In fact, I think that's one of the reasons why, I think, Padmé in The Phantom Menace didn't especially affect me - I mean, I thought she was cool, once I managed to sit through the movie, but I - I mean, I did think she probably the coolest character in the movie and I liked her, but she didn't blow me away the way Leia did. Because setting aside later stuff like Leia's characterization later on, I think, being a little more polished than Padmé's, but just looking at first appearances, I could never forget that Leia was, this is PRINCESS LEIA, she was one of the very first that, this is 1977. TPM was, like, in 1999, it wasn't special any more in 1999!
But there is a problem, that Leia is the only one there. So what she does becomes representative of ~womankind~. So it says that a strong female character is like Leia: she's kickass and she talks back and you can take her captive and stun her and take away her blaster, but you can't make her stop calling you smelly and compare Vader pretty much to a dog on Tarkin's leash. She's not the prize - again, a lot of things are good here, but that's our only image of what a woman should be when she's the only one.
And you look at the prequels, which are much later, and I think somewhat of an improvement, in that there are more...speaking women in them? But if you look at the major characters in the prequels, not just the main characters, but the major ones - off the top of my head, I'm sittng here going Qui-Gon Jinn, Obi-Wan, Anakin, Padmé, Yoda, Mace Windu, Palpatine (obviously), sort of, kind of Darth Maul, I guess - he's there, he doesn't do anything interesting, but he's there - yeah, you've got...um...General Grievous, you have Dooku... I think you can probably see the pattern here. You've got a lot of major characters and nearly all of them are men. And so because Padmé is the only important female character in the trilogy, she is - whatever she does and whatever she is, seems to be what they're saying about women.
In sort of the same way, you might say - what if, what is, if you have, like, in the original trilogy, Lando was like the only black guy in the galaxy nearly. And so Lando ... was not just Lando, he was The Black Guy, and what he did was, and how he acted was - is going to relate to - they're saying ... they're going to be saying something about who - um...Lando is going to be representative of black people because he's the only one. And so he can't be - a lot of times people will try to defend it with 'it's just that one person, they're not talking about black people, they're just talking about Lando.' But the problem is that you can't do that. If you're going to only have one, then you do, you are going to seem to be saying something about the entire group they belong to, because you only provide this one sort of model.

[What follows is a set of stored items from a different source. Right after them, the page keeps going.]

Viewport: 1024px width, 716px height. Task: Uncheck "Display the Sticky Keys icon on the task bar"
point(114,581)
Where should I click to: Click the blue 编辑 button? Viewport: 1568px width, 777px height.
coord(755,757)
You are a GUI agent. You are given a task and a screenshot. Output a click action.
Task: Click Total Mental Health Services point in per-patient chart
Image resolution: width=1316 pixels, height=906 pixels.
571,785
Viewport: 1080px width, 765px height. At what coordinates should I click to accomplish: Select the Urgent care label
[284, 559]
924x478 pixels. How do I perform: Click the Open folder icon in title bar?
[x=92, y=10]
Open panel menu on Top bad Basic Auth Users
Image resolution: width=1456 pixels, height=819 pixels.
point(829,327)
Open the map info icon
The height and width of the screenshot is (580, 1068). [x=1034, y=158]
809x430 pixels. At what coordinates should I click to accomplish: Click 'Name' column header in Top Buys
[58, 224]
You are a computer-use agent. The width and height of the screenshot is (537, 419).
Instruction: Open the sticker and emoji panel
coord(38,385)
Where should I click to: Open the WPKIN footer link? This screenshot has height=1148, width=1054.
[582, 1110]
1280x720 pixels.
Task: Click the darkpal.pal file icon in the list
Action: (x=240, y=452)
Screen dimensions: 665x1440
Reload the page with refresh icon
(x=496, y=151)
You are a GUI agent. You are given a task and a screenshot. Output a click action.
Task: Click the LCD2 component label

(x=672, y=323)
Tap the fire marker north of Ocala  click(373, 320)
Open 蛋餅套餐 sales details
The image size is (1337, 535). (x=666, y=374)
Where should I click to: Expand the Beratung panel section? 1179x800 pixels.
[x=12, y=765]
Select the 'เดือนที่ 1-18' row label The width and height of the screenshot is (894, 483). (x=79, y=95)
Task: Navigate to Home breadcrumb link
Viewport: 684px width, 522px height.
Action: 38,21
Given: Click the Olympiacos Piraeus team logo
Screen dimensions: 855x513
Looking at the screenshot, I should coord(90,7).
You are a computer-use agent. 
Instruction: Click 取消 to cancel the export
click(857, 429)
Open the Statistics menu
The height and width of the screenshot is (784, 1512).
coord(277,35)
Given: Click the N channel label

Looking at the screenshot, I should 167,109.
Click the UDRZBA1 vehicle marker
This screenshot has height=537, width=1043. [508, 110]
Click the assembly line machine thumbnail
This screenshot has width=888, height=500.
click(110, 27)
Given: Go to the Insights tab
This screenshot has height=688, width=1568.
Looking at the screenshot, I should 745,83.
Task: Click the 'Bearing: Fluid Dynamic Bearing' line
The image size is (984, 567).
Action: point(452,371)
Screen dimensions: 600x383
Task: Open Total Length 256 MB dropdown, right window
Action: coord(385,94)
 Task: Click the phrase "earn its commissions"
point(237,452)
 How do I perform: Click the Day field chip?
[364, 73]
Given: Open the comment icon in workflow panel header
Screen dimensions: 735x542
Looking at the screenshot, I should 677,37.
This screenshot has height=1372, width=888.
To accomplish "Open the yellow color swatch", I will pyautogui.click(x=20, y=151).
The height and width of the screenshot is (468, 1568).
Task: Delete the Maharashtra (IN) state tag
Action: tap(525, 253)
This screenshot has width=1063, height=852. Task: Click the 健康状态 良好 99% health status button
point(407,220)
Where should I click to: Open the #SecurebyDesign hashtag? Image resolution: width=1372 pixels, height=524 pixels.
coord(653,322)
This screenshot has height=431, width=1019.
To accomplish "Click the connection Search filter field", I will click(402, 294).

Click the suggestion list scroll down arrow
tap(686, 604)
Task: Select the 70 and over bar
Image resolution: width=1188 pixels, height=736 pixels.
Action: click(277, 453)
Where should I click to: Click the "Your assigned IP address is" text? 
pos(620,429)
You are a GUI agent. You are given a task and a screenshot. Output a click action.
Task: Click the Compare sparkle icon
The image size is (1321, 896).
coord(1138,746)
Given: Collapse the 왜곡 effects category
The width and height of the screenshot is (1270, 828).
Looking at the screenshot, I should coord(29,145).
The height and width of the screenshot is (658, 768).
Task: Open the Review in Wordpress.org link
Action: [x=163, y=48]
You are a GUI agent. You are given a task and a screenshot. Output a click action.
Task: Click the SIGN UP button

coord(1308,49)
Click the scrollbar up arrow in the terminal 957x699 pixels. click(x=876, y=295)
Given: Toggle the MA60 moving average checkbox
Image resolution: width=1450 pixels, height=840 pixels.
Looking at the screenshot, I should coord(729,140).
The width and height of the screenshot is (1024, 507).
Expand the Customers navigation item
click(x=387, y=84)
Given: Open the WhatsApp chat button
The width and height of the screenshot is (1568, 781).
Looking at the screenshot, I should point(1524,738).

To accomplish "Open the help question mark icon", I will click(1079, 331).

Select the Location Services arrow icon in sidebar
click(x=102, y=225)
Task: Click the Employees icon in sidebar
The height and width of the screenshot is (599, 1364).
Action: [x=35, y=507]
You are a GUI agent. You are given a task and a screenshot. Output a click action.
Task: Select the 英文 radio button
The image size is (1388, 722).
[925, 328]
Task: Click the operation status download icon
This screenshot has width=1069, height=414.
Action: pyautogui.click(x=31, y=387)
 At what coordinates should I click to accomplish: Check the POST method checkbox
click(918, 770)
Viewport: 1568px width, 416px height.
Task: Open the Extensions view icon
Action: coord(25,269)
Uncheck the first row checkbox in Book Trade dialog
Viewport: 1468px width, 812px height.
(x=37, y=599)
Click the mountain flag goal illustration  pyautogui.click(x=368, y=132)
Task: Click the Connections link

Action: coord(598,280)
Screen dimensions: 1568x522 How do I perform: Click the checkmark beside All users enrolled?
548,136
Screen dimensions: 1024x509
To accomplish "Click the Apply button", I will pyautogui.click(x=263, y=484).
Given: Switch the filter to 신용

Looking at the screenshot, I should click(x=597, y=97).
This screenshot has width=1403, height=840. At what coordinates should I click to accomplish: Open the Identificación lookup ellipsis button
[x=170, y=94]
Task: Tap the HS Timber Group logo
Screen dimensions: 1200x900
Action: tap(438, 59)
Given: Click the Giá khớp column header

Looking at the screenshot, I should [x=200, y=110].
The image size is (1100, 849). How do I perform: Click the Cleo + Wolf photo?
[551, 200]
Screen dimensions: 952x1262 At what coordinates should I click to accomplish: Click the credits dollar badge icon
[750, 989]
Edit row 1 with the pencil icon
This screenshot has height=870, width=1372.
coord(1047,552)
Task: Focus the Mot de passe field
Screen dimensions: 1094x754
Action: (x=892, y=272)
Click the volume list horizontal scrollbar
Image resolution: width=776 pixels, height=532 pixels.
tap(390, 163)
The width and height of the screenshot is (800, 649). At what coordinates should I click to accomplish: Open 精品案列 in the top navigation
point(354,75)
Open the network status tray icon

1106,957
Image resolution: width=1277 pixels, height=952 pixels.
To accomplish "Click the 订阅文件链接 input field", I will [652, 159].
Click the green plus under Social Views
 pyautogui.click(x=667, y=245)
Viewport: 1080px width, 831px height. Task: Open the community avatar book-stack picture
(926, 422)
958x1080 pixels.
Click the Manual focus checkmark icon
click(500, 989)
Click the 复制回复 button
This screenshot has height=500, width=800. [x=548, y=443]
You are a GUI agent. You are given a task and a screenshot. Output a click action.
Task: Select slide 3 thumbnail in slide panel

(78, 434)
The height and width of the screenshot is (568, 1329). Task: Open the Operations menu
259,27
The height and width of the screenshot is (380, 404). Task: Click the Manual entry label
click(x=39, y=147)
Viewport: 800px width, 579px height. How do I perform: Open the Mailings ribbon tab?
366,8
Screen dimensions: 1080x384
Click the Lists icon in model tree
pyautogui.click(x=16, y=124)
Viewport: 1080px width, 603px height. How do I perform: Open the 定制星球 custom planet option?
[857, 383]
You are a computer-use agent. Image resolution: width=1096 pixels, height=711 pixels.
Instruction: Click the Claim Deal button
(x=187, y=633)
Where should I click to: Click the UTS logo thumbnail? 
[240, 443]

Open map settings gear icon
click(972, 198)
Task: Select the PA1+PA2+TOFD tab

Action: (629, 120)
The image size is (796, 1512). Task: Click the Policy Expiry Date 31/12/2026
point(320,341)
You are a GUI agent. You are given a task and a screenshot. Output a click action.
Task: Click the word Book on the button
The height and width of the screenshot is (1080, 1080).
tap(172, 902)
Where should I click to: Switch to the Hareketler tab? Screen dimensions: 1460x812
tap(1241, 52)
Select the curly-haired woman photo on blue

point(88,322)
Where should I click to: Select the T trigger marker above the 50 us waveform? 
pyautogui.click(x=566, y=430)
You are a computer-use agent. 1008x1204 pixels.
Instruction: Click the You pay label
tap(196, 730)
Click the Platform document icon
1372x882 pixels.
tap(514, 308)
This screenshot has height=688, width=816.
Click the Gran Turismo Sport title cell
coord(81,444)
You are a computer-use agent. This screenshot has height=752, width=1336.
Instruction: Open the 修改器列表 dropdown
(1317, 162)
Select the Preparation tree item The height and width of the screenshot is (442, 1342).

And so, so to go back, to me the answer seems to be, well, if you just have women who are, like, aggressive and stereotypically masculine, then women have to be like men, and if all your strong women are quietly feminine in a sort of steel magnolia way, then it's almost - you can be strong, but you have to stay in the house. And this a Catch-22 that can never be resolved? [scoffs] It can be resolved! Just have more women in things.